7.3. Mechanisms of Dietary Interventions

Lifestyle interventions, such as caloric restriction, intermittent fasting, ketogenic diet, and fasting-mimicking diet, have proven to extend lifespan and, more importantly, improve healthspan in animal models. Caloric restriction reduces mitochondrial brain aging, including ETC function and overall mitochondrial health, and there is evidence that it can also stimulate mitochondrial biogenesis in neurons [9, 33]. Nevertheless, the molecular mechanisms underlying the beneficial effects of caloric restriction in brain energetics and metabolism in humans have yet to be determined. Similarly, it is unknown whether other dietary interventions might target mitochondrial function directly or indirectly. Therefore, to understand how these treatments affect neuronal function, a model that mimics the metabolic impairment of neuronal cells is required (Figure 5).

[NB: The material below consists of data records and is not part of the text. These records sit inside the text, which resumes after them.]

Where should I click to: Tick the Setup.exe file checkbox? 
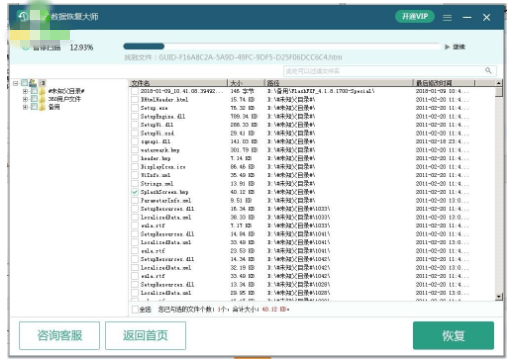pos(135,108)
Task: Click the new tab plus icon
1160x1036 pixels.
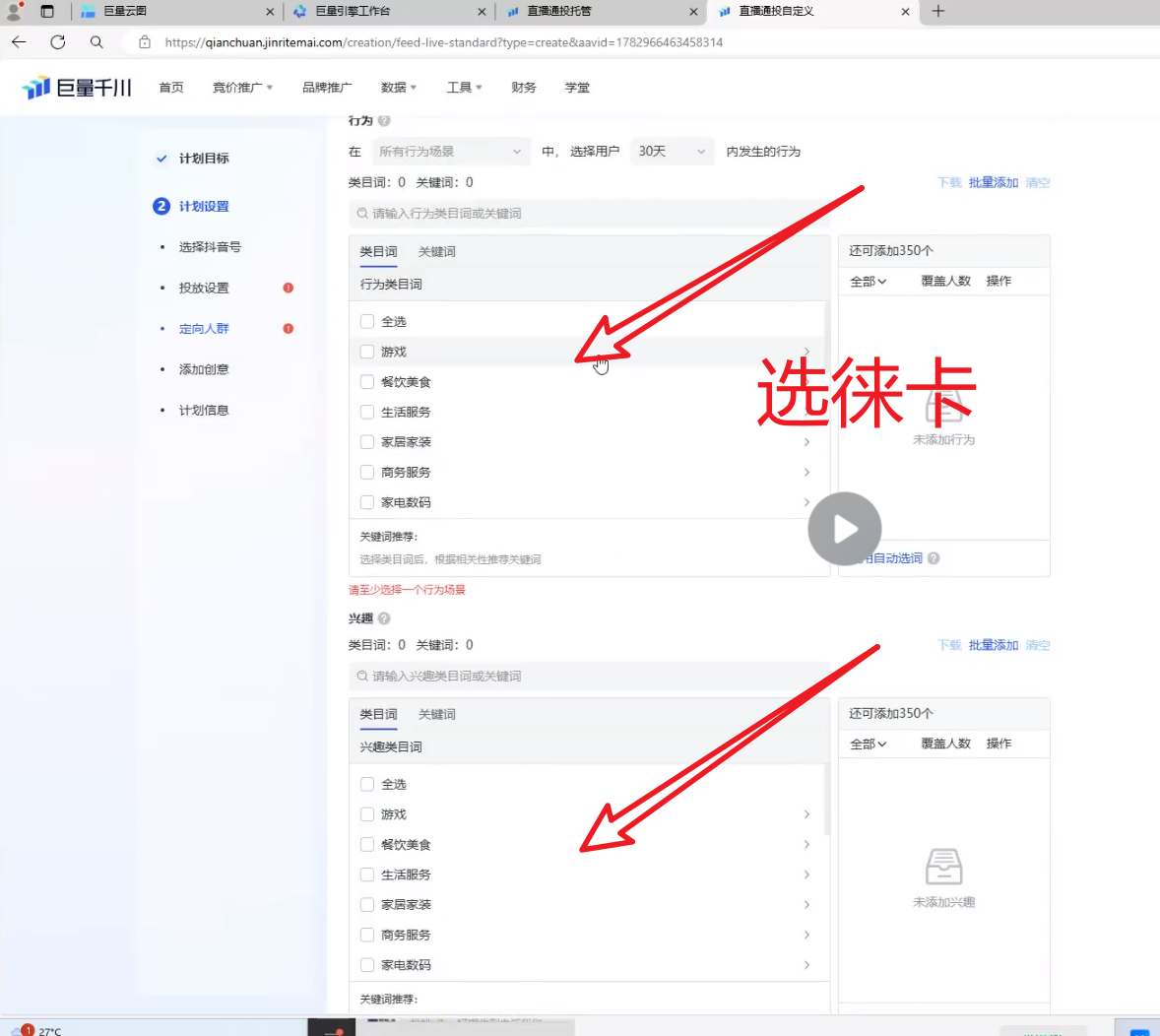Action: tap(937, 12)
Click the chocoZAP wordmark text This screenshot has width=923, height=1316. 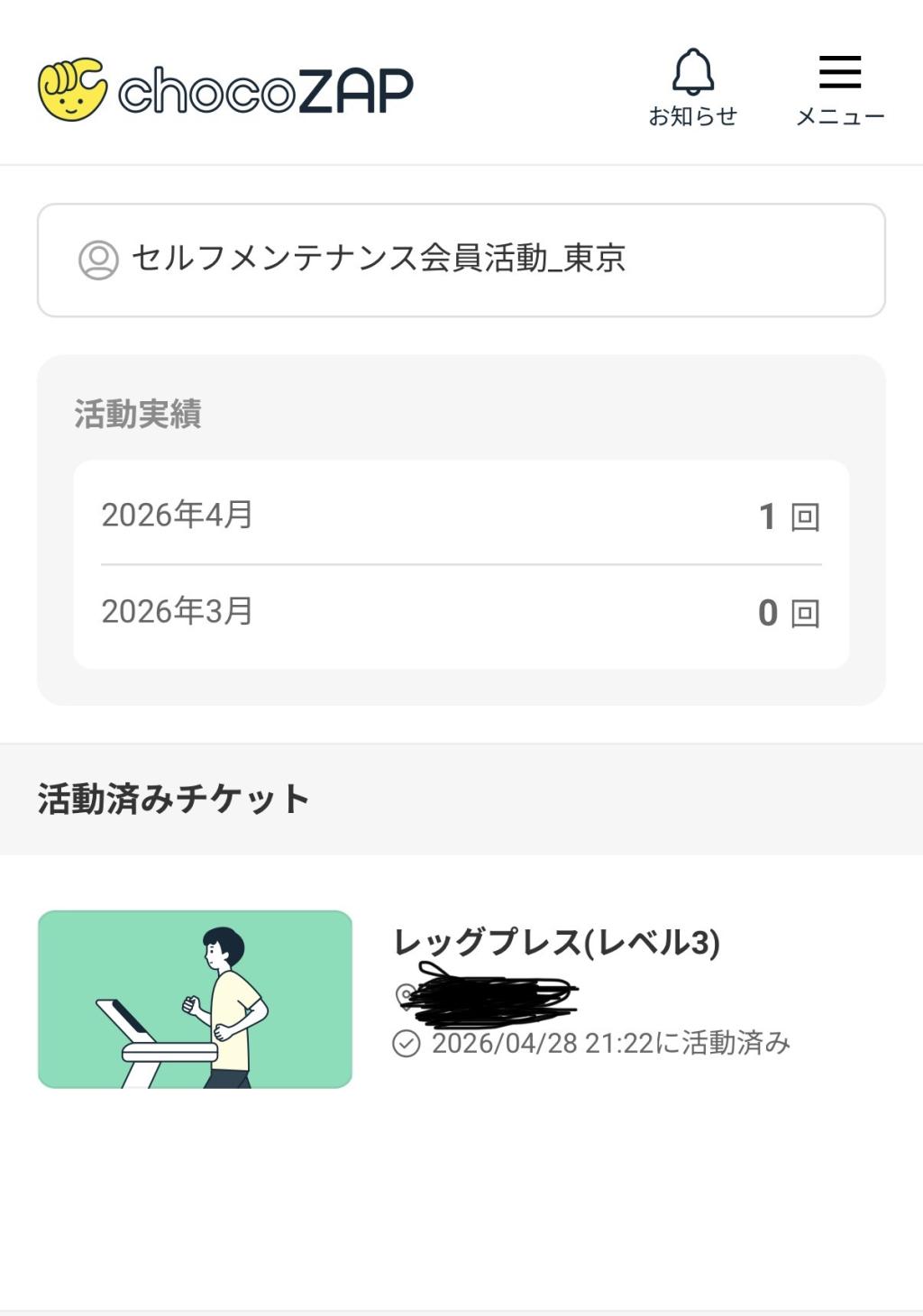[265, 91]
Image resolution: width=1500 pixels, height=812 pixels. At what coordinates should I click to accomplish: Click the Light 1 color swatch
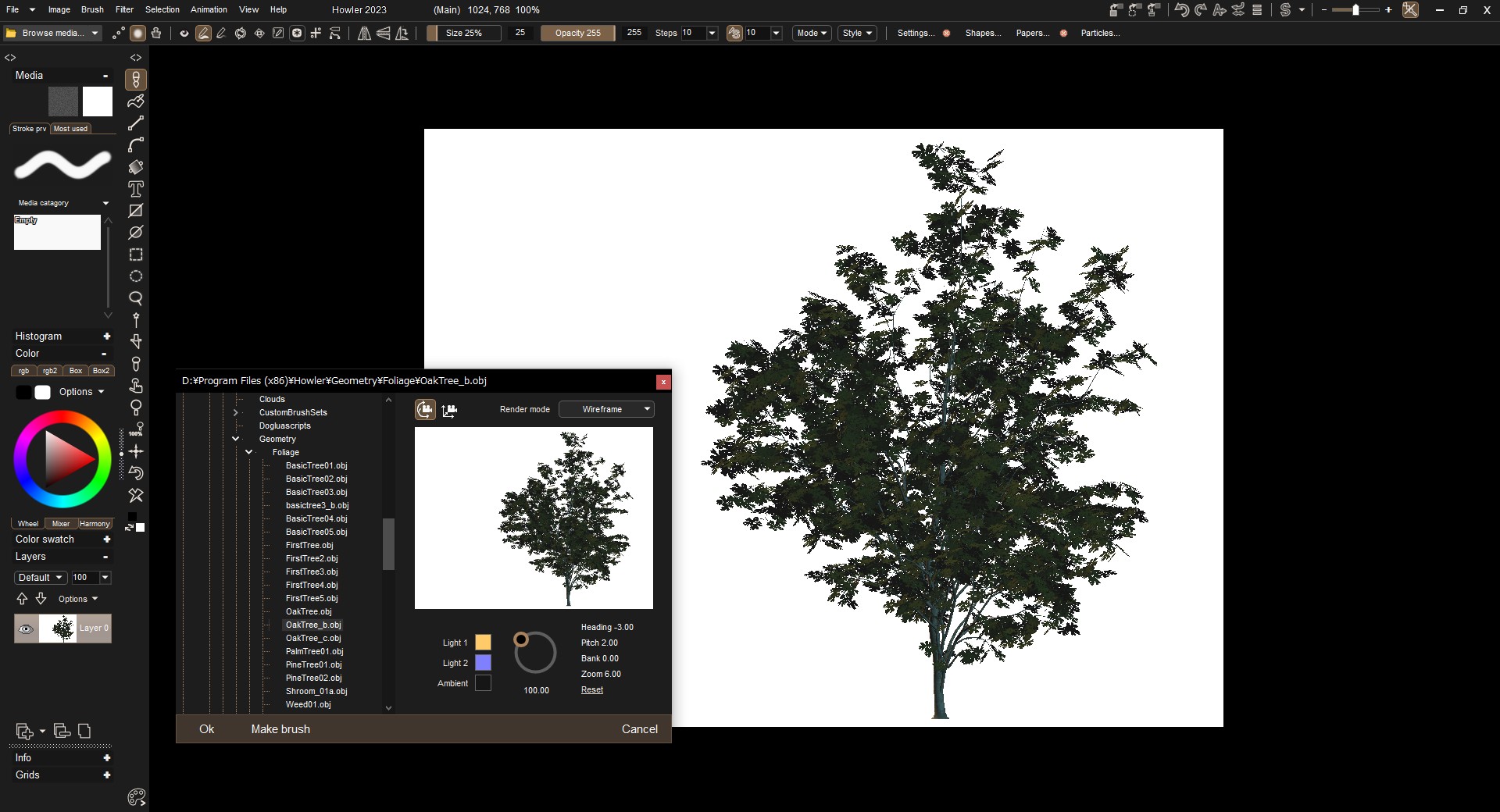[x=484, y=643]
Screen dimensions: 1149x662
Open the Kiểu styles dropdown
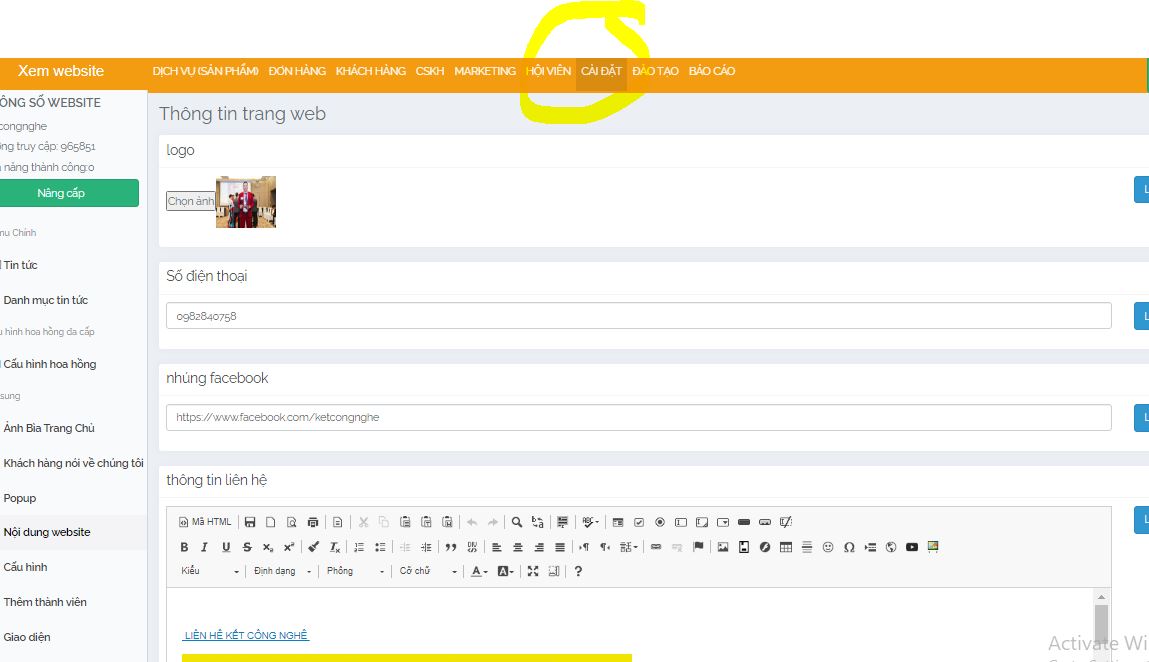point(210,571)
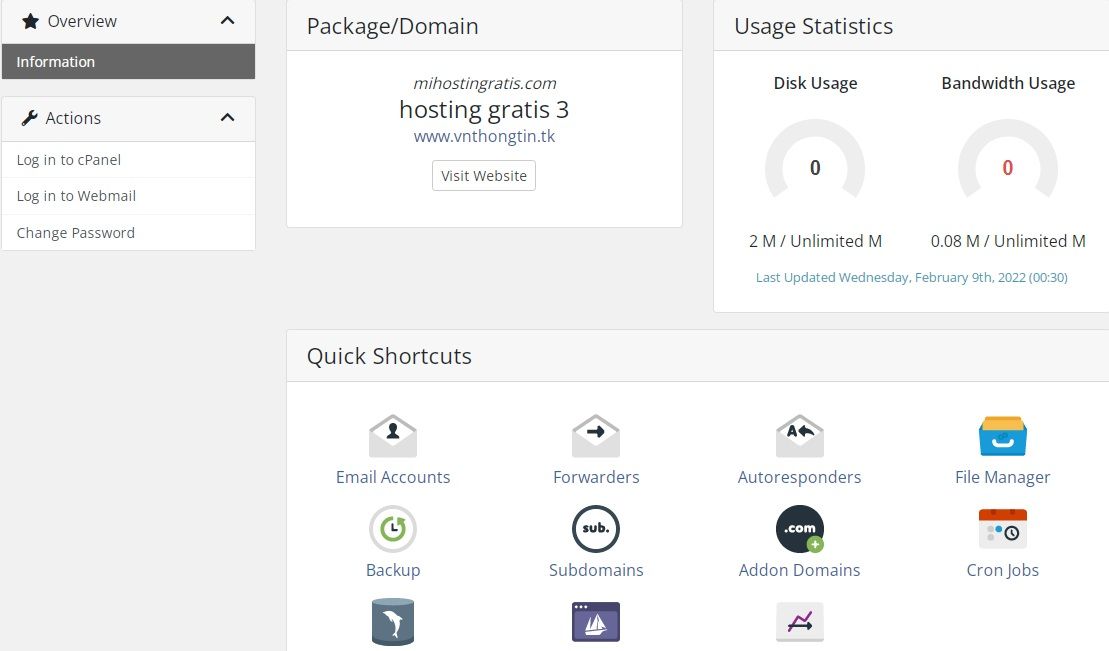
Task: Open MySQL Databases via the dolphin icon
Action: pos(393,621)
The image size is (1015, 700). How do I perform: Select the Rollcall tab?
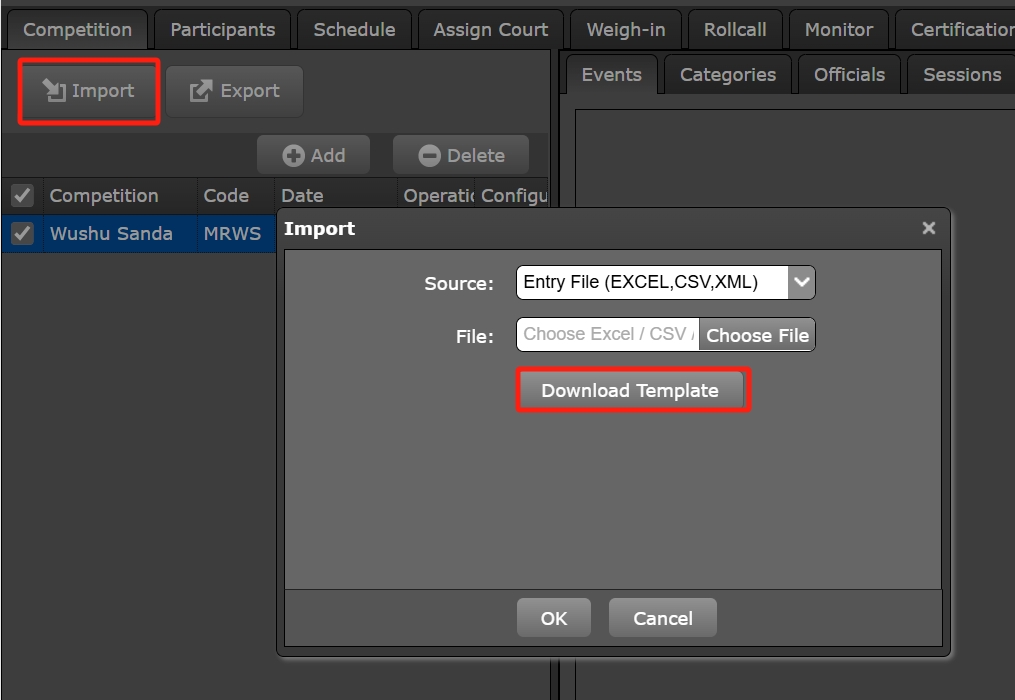click(734, 29)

7.4. Potential Contribution to Precision Medicine

In contrast to controlled laboratory set-ups, humans are exposed to extensive and multiple factors, ranging from diet and lifestyle to geographic and contamination levels. Studies based on the longitudinal observation of twins suggested that only 20-30% of lifespan extension depends on heritable genetic traits [20]. Thereby, epigenetic control of brain functions appears as an essential component to explain overall brain performance and propose strategies that preserve cognitive reserves [123]. As such, genetic and environmental heterogeneity strongly suggest that interventions, dietary or pharmacological, will probably have different results depending on the particular context of each individual. Notably, caloric restriction has no effect in some strains of D. melanogaster and mice, suggesting that it depends on genetic and epigenetic contexts [68]. Direct reprogramming allows studying patient-specific iNs, which carry genetic background and the accumulation of environmental stimuli during life. Patient-derived iNs will reflect the metabolic state of the individual; thus, they could be particularly advantageous to evaluate the effects of dietary and pharmacological interventions at a personalized level (Figure 5).

7.5. Biomarkers for NDDs

Mitochondrial dysfunction and impaired energy metabolism precede neuronal death and cognitive decline in NDD. There is evidence that cytochrome C activity is decreased in symptomless young adults carrying the APOE4 allele [124] and that expression levels of mitochondrial proteins are diminished in the brains of older people experiencing accelerated cognitive decline [125]. Since iNs reflect the mitochondrial defects associated with age, they might be instrumental in recognizing biomarkers for NDD by studying mitochondrial function in individuals at risk of developing NDDs before and after symptom presentation (Figure 5).

8. Conclusions

Normal brain aging and NDDs represent a major socioeconomic, medical, and scientific challenge because they negatively impact the lives of the growing number of individuals who suffer these pathologies and their respective carers. Despite the extensive efforts, there are still gaps in our knowledge of molecular mechanisms driving brain functional decline in humans, and there are no available therapies for NDDs. A cellular model configures human neurons in an aged context might be the missing piece of the puzzle between outcome-based results and histological examination of final stages. The studies conducted in embryonic neurons and iPSC-derived neurons appear to reflect only the initial stages of development. In iNs, the complexity and heterogeneity of human genetic, epigenetic, and environmental factors meet the specificity of each particular individual, strongly suggesting that iNs are indeed a powerful candidate for studying and hopefully counteracting the mechanisms that drive the onset and progression of NDD and those the underlying beneficial effects of pharmacological or dietary interventions, even at a personalized scale.

Conflicts of Interest

The authors declare that they have no conflicts of interest.